Les causes courantes de douleur aiguë chez les enfants sont, entre autres, les bosses et les ecchymoses (p. ex., après une chute à vélo), les interventions médicales de routine (p. ex., recevoir une piqûre chez le médecin) et les douleurs post-chirurgicales (p. ex., la douleur consécutive à l’ablation des amygdales qui dure souvent plusieurs jours). La description de la douleur ressentie doit être respectée et prise en compte, quel que soit l’âge de la personne qui la vit. Parfois, les enfants sont incapables de nous dire qu’ils souffrent parce qu’ils sont trop jeunes ou qu’ils ont un handicap intellectuel ou un trouble du développement. Cependant, en règle générale, on peut tenir pour acquis que tout ce qui cause de la douleur chez les adultes en causera aussi chez les enfants. Il existe des moyens bien établis qui permettent d’évaluer et de comprendre la douleur chez les bébés, les enfants et les adolescents.  
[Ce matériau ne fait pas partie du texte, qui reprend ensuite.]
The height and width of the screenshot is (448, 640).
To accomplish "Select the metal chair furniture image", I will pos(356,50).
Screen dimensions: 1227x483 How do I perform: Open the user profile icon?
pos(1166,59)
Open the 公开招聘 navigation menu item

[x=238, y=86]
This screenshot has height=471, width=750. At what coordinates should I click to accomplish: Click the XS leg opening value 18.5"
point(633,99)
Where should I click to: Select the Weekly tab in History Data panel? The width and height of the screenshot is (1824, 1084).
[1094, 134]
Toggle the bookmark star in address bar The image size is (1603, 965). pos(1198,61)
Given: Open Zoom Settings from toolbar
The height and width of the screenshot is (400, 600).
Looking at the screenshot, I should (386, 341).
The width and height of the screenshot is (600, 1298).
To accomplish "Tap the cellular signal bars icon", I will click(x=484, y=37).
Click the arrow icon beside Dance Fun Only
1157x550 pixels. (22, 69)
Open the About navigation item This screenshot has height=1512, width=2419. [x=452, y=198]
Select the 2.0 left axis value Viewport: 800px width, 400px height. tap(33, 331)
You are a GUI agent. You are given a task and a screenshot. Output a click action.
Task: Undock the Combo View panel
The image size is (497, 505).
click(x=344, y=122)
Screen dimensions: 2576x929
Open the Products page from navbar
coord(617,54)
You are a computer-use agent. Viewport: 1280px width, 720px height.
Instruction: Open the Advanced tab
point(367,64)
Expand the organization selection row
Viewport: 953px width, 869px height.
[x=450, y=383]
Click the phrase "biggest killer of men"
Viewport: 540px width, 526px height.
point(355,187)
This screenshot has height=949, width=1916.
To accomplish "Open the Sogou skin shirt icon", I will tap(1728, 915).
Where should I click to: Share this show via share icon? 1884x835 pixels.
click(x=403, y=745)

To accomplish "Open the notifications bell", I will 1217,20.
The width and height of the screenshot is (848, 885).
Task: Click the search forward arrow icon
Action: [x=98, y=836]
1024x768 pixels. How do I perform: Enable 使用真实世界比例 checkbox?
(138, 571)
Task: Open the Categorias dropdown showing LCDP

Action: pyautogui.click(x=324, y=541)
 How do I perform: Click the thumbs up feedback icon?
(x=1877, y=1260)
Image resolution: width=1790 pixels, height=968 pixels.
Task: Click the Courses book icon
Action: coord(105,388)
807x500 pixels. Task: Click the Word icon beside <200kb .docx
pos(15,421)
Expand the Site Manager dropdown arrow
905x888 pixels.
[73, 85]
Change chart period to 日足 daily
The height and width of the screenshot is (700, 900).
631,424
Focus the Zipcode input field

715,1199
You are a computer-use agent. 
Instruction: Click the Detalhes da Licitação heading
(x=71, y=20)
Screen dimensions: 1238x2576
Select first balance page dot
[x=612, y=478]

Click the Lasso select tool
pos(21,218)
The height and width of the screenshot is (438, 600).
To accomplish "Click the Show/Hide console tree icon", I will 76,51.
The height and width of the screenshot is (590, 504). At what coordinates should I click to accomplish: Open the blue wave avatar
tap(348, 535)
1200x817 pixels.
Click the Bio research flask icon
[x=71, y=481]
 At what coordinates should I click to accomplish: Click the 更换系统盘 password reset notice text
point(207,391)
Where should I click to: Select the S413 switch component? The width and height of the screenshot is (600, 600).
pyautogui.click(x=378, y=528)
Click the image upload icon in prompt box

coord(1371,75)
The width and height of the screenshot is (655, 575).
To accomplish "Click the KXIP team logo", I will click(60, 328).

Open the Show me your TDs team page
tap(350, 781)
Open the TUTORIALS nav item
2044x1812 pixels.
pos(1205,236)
L’évaluation de la douleur aiguë chez les enfants

Les scientifiques et les cliniciens savent que la douleur est difficile à évaluer, même chez les adultes; c’est pourquoi beaucoup de recherches ont été faites pour tenter de comprendre comment mesurer la douleur chez les enfants. Chez les bébés, les tout-petits et les enfants d’âge préscolaire, l’observation du langage corporel est souvent la meilleure façon de le faire. Par exemple, l’échelle FLACC (pour Face, Legs, Activity, Cry, Consolability) conseille aux personnes qui s’occupent des enfants de faire attention aux grimaces de douleur, au battement des jambes, à la cambrure du corps et au tortillement du bébé/enfant, et s’il pleure, la facilité avec laquelle il est consolé. Si l’enfant est hospitalisé, il est possible d’utiliser des mesures physiologiques comme la fréquence cardiaque ou la quantité d’oxygène circulant dans le sang. Plus le rythme cardiaque est élevé ou plus la saturation en oxygène dans le sang est faible, plus l’enfant est stressé et plus nous supposons qu’il souffre. Certains outils d’évaluation de la douleur utilisés à l’hôpital, comme le PIPP-R (Premature Infant Pain Profile-Revised), intègrent à la fois des comportements et des mesures physiologiques. Étant donné que, vers l’âge de six ou sept ans, les enfants sont capables d’exprimer leur douleur de manière plus fiable, les parents et les professionnels de la santé devraient essayer de les interroger sur leur douleur. Par exemple, l’échelle des visages (Faces Pain Scale – Revised[1] [voir ci-dessous] est un excellent moyen de demander aux jeunes enfants d’âge préscolaire à quel point ils ont mal. Avec les enfants plus âgés et les adolescents, qui sont susceptibles de bien comprendre le fonctionnement des échelles de notation, vous pouvez simplement utiliser une échelle de notation numérique sans accompagnement. Par exemple, vous pourriez demander à un enfant plus âgé ou à un adolescent : « Sur une échelle de 0 à 10, où 0 signifie aucune douleur et 10 signifie la pire douleur que tu puisses imaginer, comment évalues-tu la douleur que tu ressens en ce moment? »

Pourquoi ne faut-il pas négliger la douleur aiguë chez les enfants?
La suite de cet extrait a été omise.